How Wikidata Is Solving Its Chicken-or-Egg-Problem in the Field of Cultural Heritage
On 29 October 2018, Wikidata turned six. What was at its launch a fledgling project is today inspiring numerous people with new and surprising ideas about what could be achieved in a linked data world. In this article we will give a brief overview of how Wikidata is used in the heritage sector and how the community is doing in addressing the egg-and-hen-problem of linked open data.

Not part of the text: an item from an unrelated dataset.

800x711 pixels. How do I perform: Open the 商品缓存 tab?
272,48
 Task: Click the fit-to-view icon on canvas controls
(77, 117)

Over the past years, a growing community has formed on Wikidata around heritage data. Its members are ingesting, cleansing and improving data; discussing data modelling issues; contacting new data providers and developing applications based on Wikidata. Their vision is for Wikidata to become a central hub for data integration, data enhancement and data management in the cultural heritage domain. According to the group’s mission statement, this includes:
- “establishing Wikidata as a database that covers the entire world’s cultural heritage;
- establishing Wikidata as a central hub that interlinks [heritage] collections around the world and provides links to bibliographic, genealogical, scientific and other collections of information and thereby functions as the ultimate authority file providing mapping information between these different collections;
- fostering truly multilingual and global collaboration around the description and management of heritage data among people from various backgrounds;
- leveraging synergies between institutions, helping them to reduce duplicate work;
- encouraging debate in the community by highlighting and interrogating differences in perspective; and
- providing a single source of data for some of the most popular web sites and apps, including Wikipedia infoboxes and lists” (Wikiproject Cultural heritage).”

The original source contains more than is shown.